キャリアカウンセリングの様々な現場で
活躍される方々によるリレーコラム。

「職業安定広報」2007年10月号より

(財)産業雇用安定センター
東京事務所
キャリアカウンセラー兼
コーディネーター
柳 玉江

 

 職業相談や情報提供をするうえで、次のようなことに留意しています。

1 相手を尊重する
 中高年齢者の方は、社会の中で様々な経験をされ、ご苦労されてきた方ばかりです。
 そのことを念頭に置き、相手の方を尊重する姿勢で臨みます。
(1) 挨拶
 まず、はじめてお会いするときの挨拶。第1回目でも申しましたが、尊重の気持ちを込めて、丁寧であたたかい態度でいたします。初めの対応で相手の方が、こちらに持たれる印象が随分違ってきます。その後の相談がスムーズにいくのはいうまでもありません。
(2)言葉遣い
 相手を尊重する言葉遣いを心がけていますが、丁寧であればよいということでなく、  相手の方に合わせて使っていく必要もあります。時にはざっくばらんな言葉遣いの方が親しみがもて、信頼感を持っていただけるということもあります。先日も、50歳代後半の男性の方に、つい、「そう、そうなのよねー」と砕けた調子で言ってしまい、「あっ」と口を押さえ、「失礼いたしました」と謝ったところ、ニコニコされて、「いえいえ、なんか、ほっとしましたよ。話しやすい感じになりました」と言っていただき、恐縮してしまいました。

2 話をしっかり聴く
 話しやすい雰囲気ができたところで、現在の仕事内容などを聴いていきます。
(1) 話の内容の他に背景にある気持ちを受けとめる
現在の仕事、過去携わっていた仕事の内容などを話していただく時、高揚感を持って話す人もあれば、敗北感を滲ませながら話す方もいます。そこにその方の職業適性や、問題点が見え隠れすることも多く、その後の適切な相談や適職の紹介につながることもよくあります。話の内容を聴きつつ、言葉の抑揚や、態度など、ノンバーバルな部分もしっかりキャッチして聴くことが大切です。
(2) 話の腰を折らずに最後まで聴く
話の途中で相手の言いたいことが分かってしまうことがあります。しかし、本当に分かったのでしょうか。話していない先のことが分かったとしたら自分の推測であり、思い込みでもあります。もちろん、合っている場合もありますが、ここは焦らずに、しっかりと最後まで聴くことが大切です。
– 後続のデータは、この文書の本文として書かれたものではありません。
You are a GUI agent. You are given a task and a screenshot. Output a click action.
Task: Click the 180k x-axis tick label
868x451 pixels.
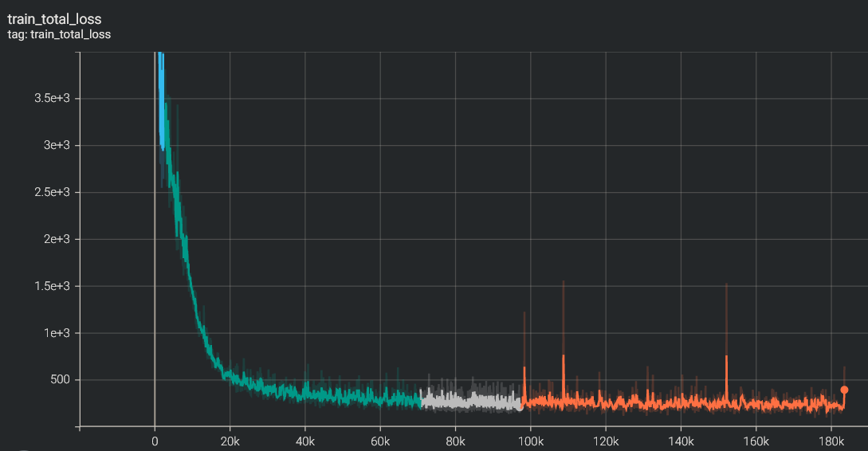pyautogui.click(x=831, y=439)
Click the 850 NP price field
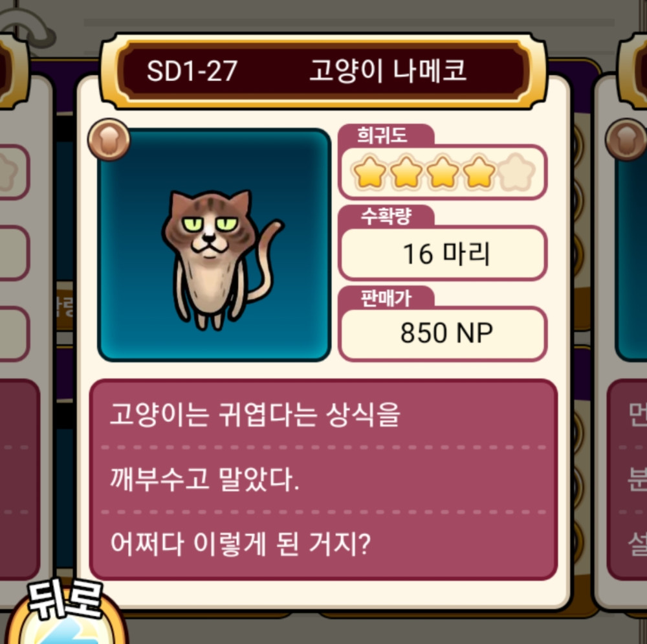The width and height of the screenshot is (647, 644). (443, 333)
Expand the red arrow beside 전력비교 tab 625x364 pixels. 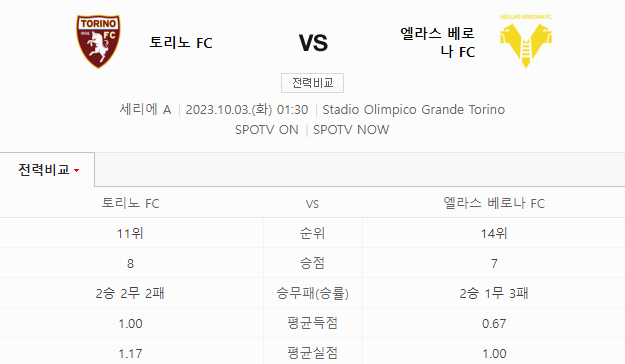[77, 171]
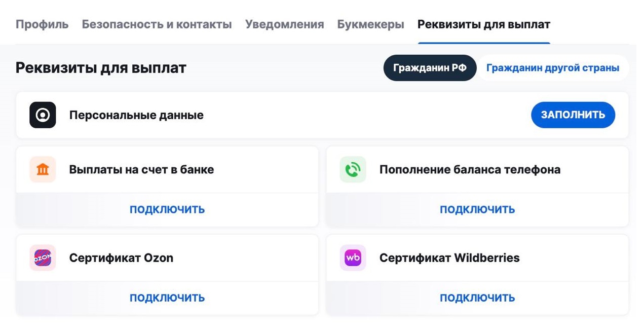The width and height of the screenshot is (644, 325).
Task: Click the orange bank building icon
Action: click(x=43, y=169)
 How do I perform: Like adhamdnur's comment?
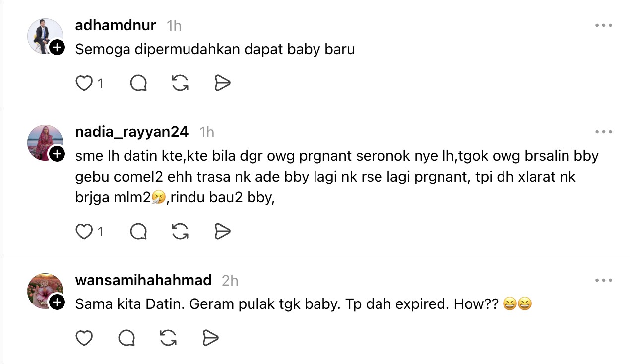point(84,83)
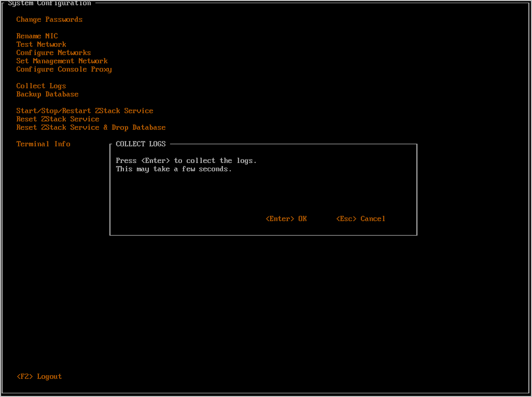
Task: Open the Rename NIC option
Action: [x=37, y=36]
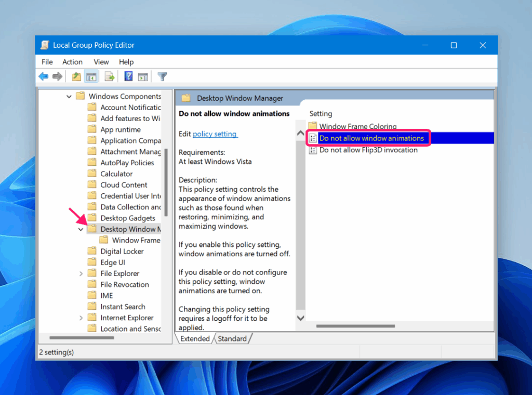Click the policy setting link

coord(215,134)
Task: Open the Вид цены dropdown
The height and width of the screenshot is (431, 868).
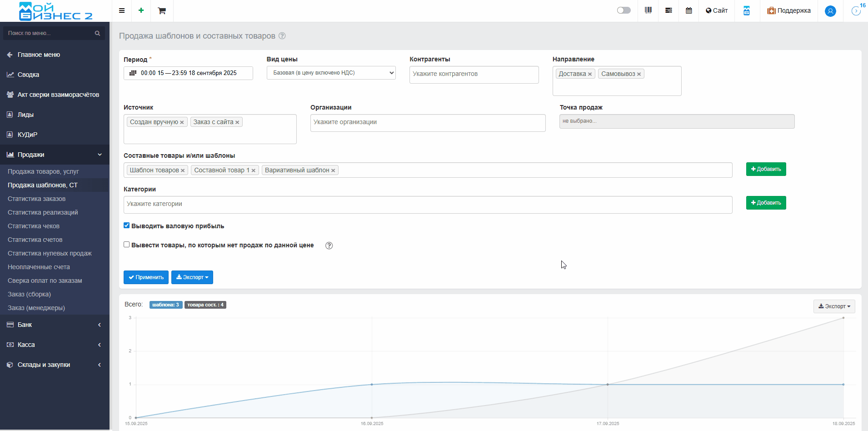Action: [331, 73]
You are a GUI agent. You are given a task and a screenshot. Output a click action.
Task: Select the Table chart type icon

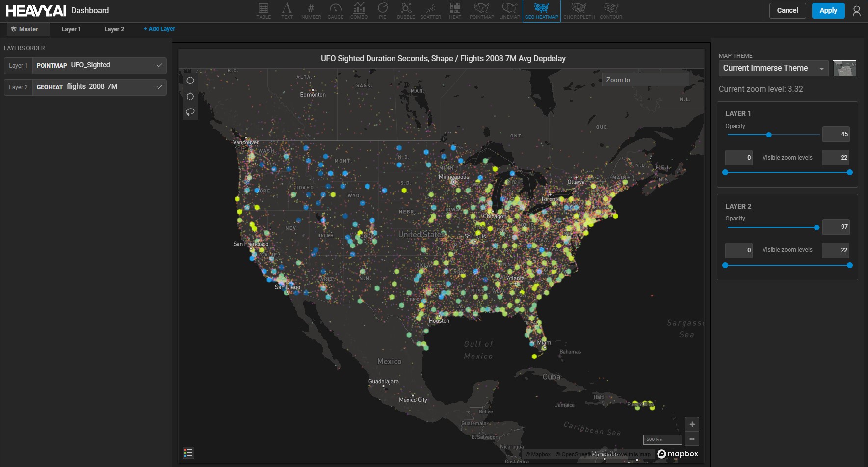263,11
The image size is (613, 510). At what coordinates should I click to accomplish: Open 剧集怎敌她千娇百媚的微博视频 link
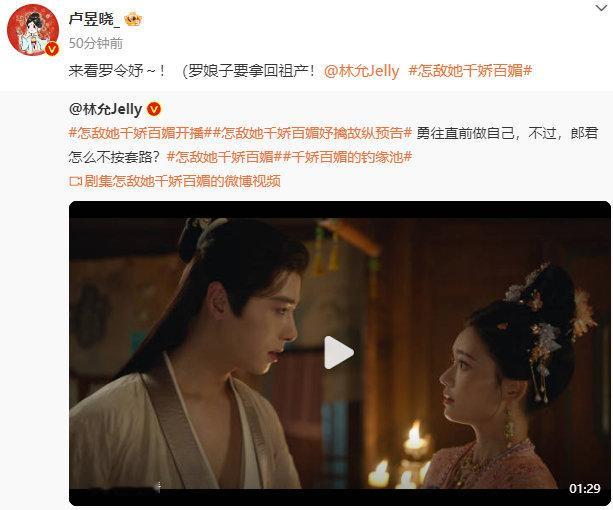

相手の方は最後まで聴いて貰えたという満足感と、自分自身から発せられた言葉で自分の考えを再認識できるのです。話の腰を折らずに、しっかり聴く事は多少時間がかかるように見えますが、結果からみると実は一番の近道になることが多いのです。

3 相手が決定権を持つ
 アドバイスをするときは、複数の提案ができるようにし、相手が選べるようにします。
 相手は自分で選択・決定したことになり、主体性を認識し、結果の責任も自覚できることになります。

4 情報は有用で新鮮なものを提供する
 相手にとって有用で新鮮な情報をセレクトして提供します。新鮮な情報の収集にインターネットは欠かせません。相手にとって何が有用で、必要なものかはしっかりと聴くことで把握するようにしています。応募を考えている会社の情報など、役立つと思われるものをインターネットから選び出し、情報提供するようにしています。